Use of drains increased blood loss, overall costs in THA, TKA
Bjerke-Kroll BT. J Arthroplasty. 2014. doi:10.1016/j.arth.2013.10.027.
The use of drains in patients undergoing primary unilateral total hip and total knee arthroplasty increased blood loss, transfusion requirements and overall costs, according to study results.
Researchers identified 1,341 patients who underwent total hip arthroplasty (THA) or total knee arthroplasty (TKA) and included 536 THAs and 598 TKAs in the study. Data on procedure, gender, date of birth, length of stay, surgeon, preoperative hemoglobin, all available hemoglobin values throughout the hospital stay, amount and type of all blood products transfused throughout the hospital stay and presence of a drain with any associated output were collected. The researchers also calculated the impact of hospital stay.

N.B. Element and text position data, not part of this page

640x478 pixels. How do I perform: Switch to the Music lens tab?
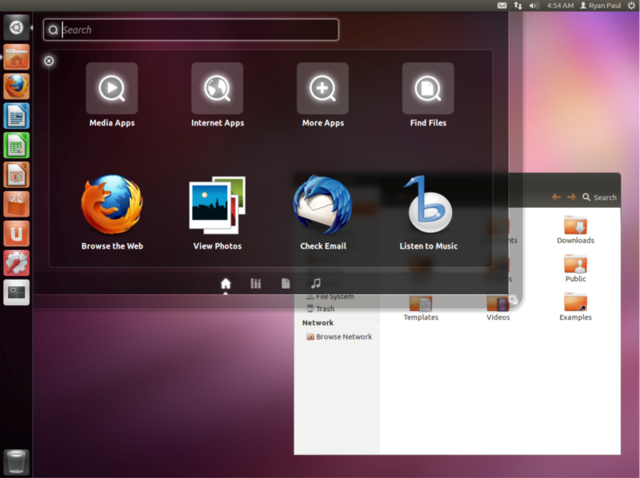click(x=316, y=283)
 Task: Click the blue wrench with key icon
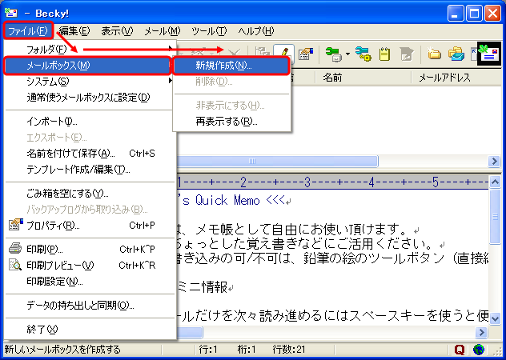click(x=363, y=54)
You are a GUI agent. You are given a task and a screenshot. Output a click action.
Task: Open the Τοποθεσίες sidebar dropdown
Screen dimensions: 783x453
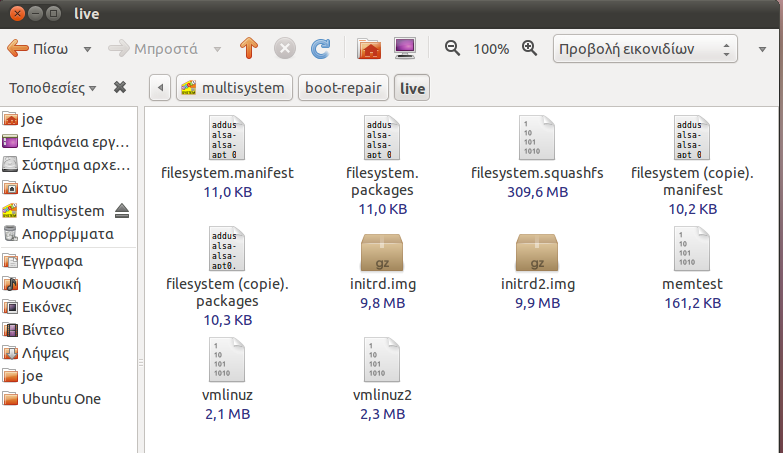[x=53, y=87]
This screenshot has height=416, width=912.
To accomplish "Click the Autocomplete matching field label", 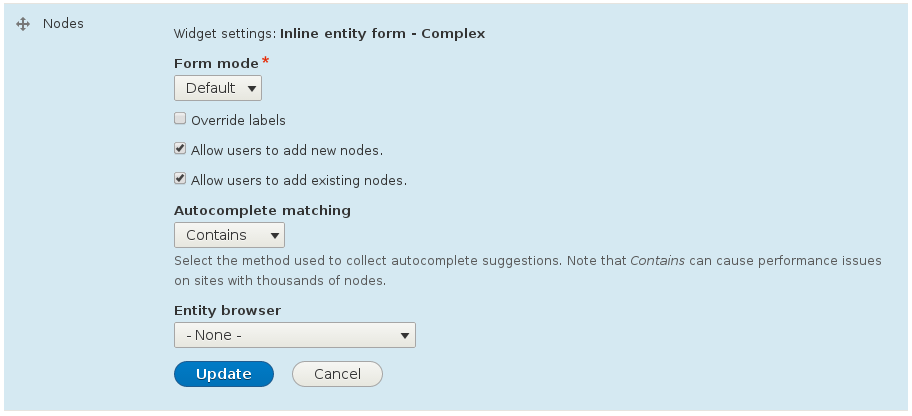I will pyautogui.click(x=262, y=210).
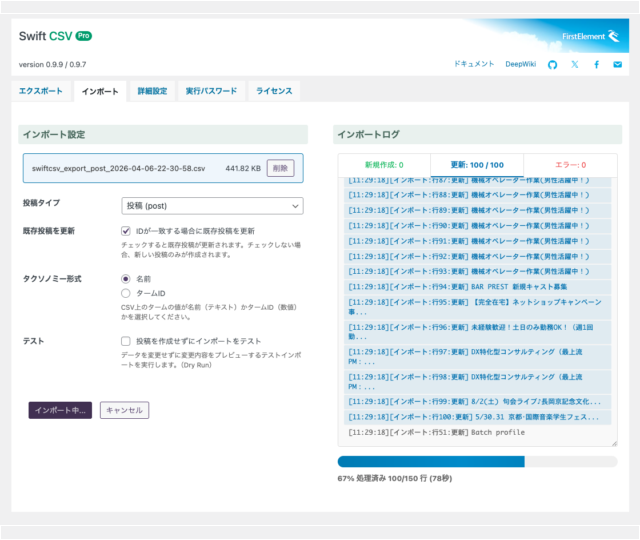The height and width of the screenshot is (540, 640).
Task: Click the email envelope icon
Action: [618, 64]
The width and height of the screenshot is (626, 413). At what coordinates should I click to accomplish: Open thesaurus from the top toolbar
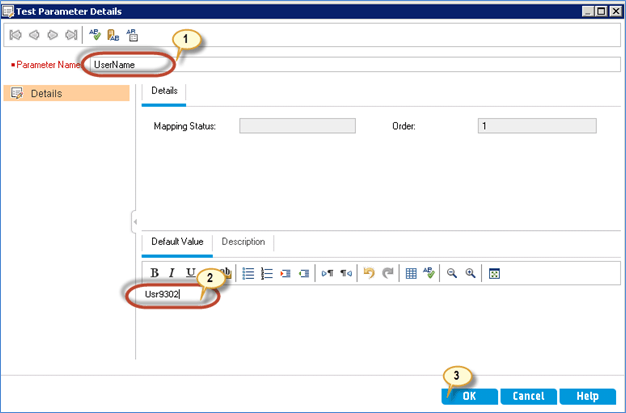coord(113,34)
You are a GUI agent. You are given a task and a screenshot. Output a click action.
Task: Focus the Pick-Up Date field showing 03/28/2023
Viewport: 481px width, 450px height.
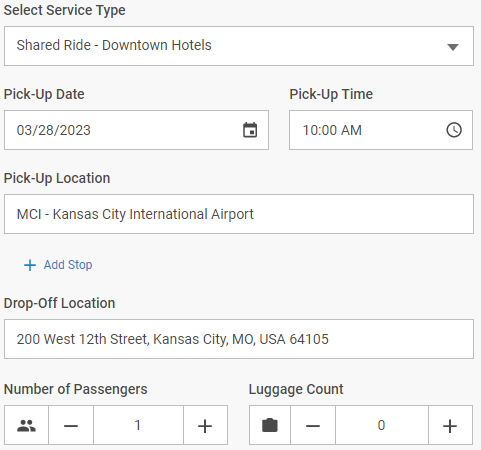pos(136,130)
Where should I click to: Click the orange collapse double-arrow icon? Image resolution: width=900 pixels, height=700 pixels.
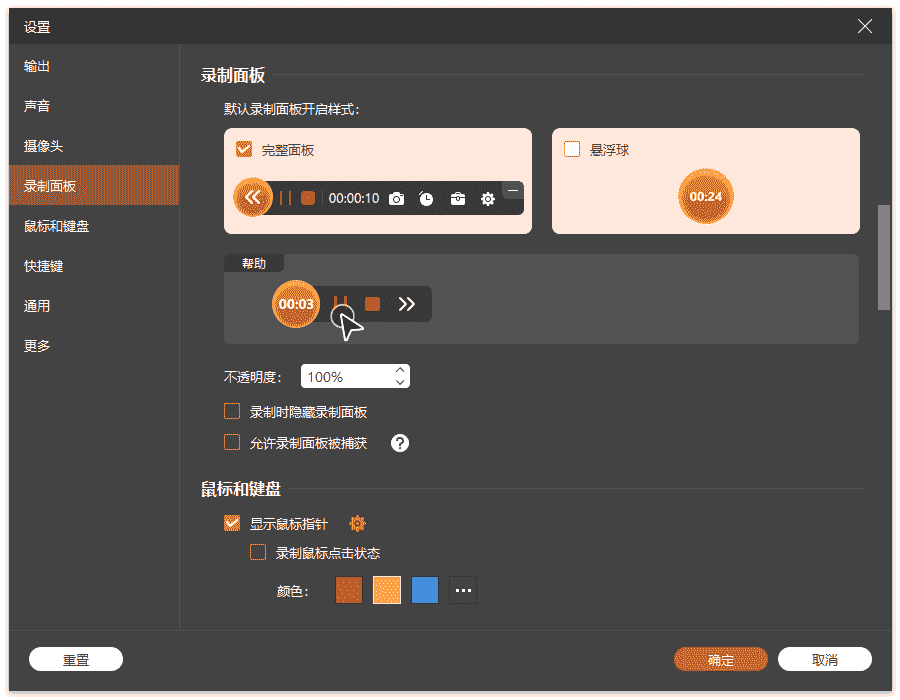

Overall, the use of a postoperative drain was associated with $538 additional cost per THA and $455 for TKA. Although the use of a drain increased hospital length of stay for THA, it did not increase the length of stay for TKA, according to study results. Use of a drain increased estimated blood loss, as well as the amount of allogeneic blood transfused in both groups, according to the researchers.
During the 10-week period of the study, the researchers’ institution spent a total of $432,972 for postoperative drain use.
“Additional data regarding surgeon’s justification for drain use, including visualized intraoperative bleeding and patient-specific concern for post-operative bleeding would provide useful information not available in a retrospective analysis,” the researchers wrote.
Disclosure: The authors have no relevant financial disclosures.